-------- Extracted data
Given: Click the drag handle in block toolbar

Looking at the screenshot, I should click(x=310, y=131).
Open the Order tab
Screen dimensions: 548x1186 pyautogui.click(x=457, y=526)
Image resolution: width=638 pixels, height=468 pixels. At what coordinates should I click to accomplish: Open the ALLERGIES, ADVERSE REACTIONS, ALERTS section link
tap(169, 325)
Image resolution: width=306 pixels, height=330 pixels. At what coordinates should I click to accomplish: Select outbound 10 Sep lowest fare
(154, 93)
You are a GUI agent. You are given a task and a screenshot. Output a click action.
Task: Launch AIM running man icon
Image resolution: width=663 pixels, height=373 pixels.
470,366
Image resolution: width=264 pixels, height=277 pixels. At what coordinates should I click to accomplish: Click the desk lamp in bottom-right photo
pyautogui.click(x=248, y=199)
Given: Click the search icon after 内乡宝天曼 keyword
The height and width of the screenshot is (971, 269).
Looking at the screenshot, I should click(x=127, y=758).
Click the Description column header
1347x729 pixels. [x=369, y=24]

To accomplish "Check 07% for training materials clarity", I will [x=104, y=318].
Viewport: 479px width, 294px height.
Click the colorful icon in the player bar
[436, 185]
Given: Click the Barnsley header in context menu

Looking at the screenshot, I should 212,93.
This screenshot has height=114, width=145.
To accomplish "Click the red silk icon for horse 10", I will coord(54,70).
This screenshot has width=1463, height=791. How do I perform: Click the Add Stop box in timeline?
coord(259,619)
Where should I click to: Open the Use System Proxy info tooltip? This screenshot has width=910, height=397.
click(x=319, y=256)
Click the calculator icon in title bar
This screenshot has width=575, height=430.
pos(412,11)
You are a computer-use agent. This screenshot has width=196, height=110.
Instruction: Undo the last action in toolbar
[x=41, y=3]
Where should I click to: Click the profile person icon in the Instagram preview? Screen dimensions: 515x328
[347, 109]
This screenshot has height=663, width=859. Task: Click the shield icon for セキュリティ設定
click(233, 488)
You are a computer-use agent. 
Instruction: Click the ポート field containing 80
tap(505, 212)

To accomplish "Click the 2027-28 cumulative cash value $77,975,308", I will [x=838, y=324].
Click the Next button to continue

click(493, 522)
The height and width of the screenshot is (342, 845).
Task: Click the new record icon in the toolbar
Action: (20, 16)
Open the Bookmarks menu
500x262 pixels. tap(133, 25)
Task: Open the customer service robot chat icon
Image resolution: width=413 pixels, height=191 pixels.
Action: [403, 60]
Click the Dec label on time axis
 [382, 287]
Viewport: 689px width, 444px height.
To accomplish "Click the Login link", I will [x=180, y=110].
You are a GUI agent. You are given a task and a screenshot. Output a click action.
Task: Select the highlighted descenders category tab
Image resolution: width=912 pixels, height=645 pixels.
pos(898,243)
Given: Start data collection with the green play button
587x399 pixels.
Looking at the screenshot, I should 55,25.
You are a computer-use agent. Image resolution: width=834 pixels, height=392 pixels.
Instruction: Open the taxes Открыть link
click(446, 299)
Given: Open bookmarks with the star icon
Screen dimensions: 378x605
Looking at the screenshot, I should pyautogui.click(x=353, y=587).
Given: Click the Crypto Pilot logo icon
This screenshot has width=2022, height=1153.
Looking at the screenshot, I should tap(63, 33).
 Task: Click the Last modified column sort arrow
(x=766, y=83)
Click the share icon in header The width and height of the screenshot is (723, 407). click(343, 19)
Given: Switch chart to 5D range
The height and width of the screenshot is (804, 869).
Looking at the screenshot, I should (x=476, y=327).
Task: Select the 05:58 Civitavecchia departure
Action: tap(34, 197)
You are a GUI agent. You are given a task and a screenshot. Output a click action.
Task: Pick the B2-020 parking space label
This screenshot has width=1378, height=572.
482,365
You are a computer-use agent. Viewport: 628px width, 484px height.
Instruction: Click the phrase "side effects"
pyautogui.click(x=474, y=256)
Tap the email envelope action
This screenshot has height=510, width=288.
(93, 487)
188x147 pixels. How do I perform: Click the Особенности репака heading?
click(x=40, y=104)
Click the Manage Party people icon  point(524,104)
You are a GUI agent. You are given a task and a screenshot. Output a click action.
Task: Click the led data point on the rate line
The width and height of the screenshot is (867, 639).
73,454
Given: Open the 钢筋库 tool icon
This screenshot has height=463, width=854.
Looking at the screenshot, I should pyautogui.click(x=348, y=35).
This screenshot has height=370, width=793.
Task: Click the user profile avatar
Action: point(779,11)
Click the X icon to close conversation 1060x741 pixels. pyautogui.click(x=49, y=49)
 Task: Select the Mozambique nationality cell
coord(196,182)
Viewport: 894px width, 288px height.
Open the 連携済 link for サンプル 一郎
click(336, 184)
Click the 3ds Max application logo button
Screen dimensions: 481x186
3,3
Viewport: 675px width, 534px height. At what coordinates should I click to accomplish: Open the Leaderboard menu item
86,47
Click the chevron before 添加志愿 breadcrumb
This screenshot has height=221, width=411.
----------------
| Action item |
From the records above, extract every line exactly as it stands.

| Exercise result |
Given: Click the drag handle in block toolbar

Looking at the screenshot, I should click(x=310, y=131).
Open the Order tab
Screen dimensions: 548x1186 pyautogui.click(x=457, y=526)
Image resolution: width=638 pixels, height=468 pixels. At what coordinates should I click to accomplish: Open the ALLERGIES, ADVERSE REACTIONS, ALERTS section link
tap(169, 325)
Image resolution: width=306 pixels, height=330 pixels. At what coordinates should I click to accomplish: Select outbound 10 Sep lowest fare
(154, 93)
You are a GUI agent. You are given a task and a screenshot. Output a click action.
Task: Launch AIM running man icon
Image resolution: width=663 pixels, height=373 pixels.
470,366
Image resolution: width=264 pixels, height=277 pixels. At what coordinates should I click to accomplish: Click the desk lamp in bottom-right photo
pyautogui.click(x=248, y=199)
Given: Click the search icon after 内乡宝天曼 keyword
The height and width of the screenshot is (971, 269).
Looking at the screenshot, I should click(x=127, y=758).
Click the Description column header
1347x729 pixels. [x=369, y=24]

To accomplish "Check 07% for training materials clarity", I will [x=104, y=318].
Viewport: 479px width, 294px height.
Click the colorful icon in the player bar
[436, 185]
Given: Click the Barnsley header in context menu

Looking at the screenshot, I should 212,93.
This screenshot has height=114, width=145.
To accomplish "Click the red silk icon for horse 10", I will coord(54,70).
This screenshot has width=1463, height=791. How do I perform: Click the Add Stop box in timeline?
coord(259,619)
Where should I click to: Open the Use System Proxy info tooltip? This screenshot has width=910, height=397.
click(x=319, y=256)
Click the calculator icon in title bar
This screenshot has width=575, height=430.
pos(412,11)
You are a computer-use agent. This screenshot has width=196, height=110.
Instruction: Undo the last action in toolbar
[x=41, y=3]
Where should I click to: Click the profile person icon in the Instagram preview? Screen dimensions: 515x328
[347, 109]
This screenshot has height=663, width=859. Task: Click the shield icon for セキュリティ設定
click(233, 488)
You are a computer-use agent. 
Instruction: Click the ポート field containing 80
tap(505, 212)

To accomplish "Click the 2027-28 cumulative cash value $77,975,308", I will [x=838, y=324].
Click the Next button to continue

click(493, 522)
The height and width of the screenshot is (342, 845).
Task: Click the new record icon in the toolbar
Action: (20, 16)
Open the Bookmarks menu
500x262 pixels. tap(133, 25)
Task: Open the customer service robot chat icon
Image resolution: width=413 pixels, height=191 pixels.
Action: [403, 60]
Click the Dec label on time axis
 [382, 287]
Viewport: 689px width, 444px height.
To accomplish "Click the Login link", I will [x=180, y=110].
You are a GUI agent. You are given a task and a screenshot. Output a click action.
Task: Select the highlighted descenders category tab
Image resolution: width=912 pixels, height=645 pixels.
pos(898,243)
Given: Start data collection with the green play button
587x399 pixels.
Looking at the screenshot, I should 55,25.
You are a computer-use agent. Image resolution: width=834 pixels, height=392 pixels.
Instruction: Open the taxes Открыть link
click(446, 299)
Given: Open bookmarks with the star icon
Screen dimensions: 378x605
Looking at the screenshot, I should pyautogui.click(x=353, y=587).
Given: Click the Crypto Pilot logo icon
This screenshot has width=2022, height=1153.
Looking at the screenshot, I should tap(63, 33).
 Task: Click the Last modified column sort arrow
(x=766, y=83)
Click the share icon in header The width and height of the screenshot is (723, 407). click(343, 19)
Given: Switch chart to 5D range
The height and width of the screenshot is (804, 869).
Looking at the screenshot, I should (x=476, y=327).
Task: Select the 05:58 Civitavecchia departure
Action: tap(34, 197)
You are a GUI agent. You are given a task and a screenshot. Output a click action.
Task: Pick the B2-020 parking space label
This screenshot has width=1378, height=572.
482,365
You are a computer-use agent. Viewport: 628px width, 484px height.
Instruction: Click the phrase "side effects"
pyautogui.click(x=474, y=256)
Tap the email envelope action
This screenshot has height=510, width=288.
(93, 487)
188x147 pixels. How do I perform: Click the Особенности репака heading?
click(x=40, y=104)
Click the Manage Party people icon  point(524,104)
You are a GUI agent. You are given a task and a screenshot. Output a click action.
Task: Click the led data point on the rate line
The width and height of the screenshot is (867, 639).
73,454
Given: Open the 钢筋库 tool icon
This screenshot has height=463, width=854.
Looking at the screenshot, I should pyautogui.click(x=348, y=35).
This screenshot has height=370, width=793.
Task: Click the user profile avatar
Action: point(779,11)
Click the X icon to close conversation 1060x741 pixels. pyautogui.click(x=49, y=49)
 Task: Select the Mozambique nationality cell
coord(196,182)
Viewport: 894px width, 288px height.
Open the 連携済 link for サンプル 一郎
click(336, 184)
Click the 3ds Max application logo button
Screen dimensions: 481x186
3,3
Viewport: 675px width, 534px height. At what coordinates should I click to accomplish: Open the Leaderboard menu item
86,47
Click the chevron before 添加志愿 breadcrumb
This screenshot has height=221, width=411.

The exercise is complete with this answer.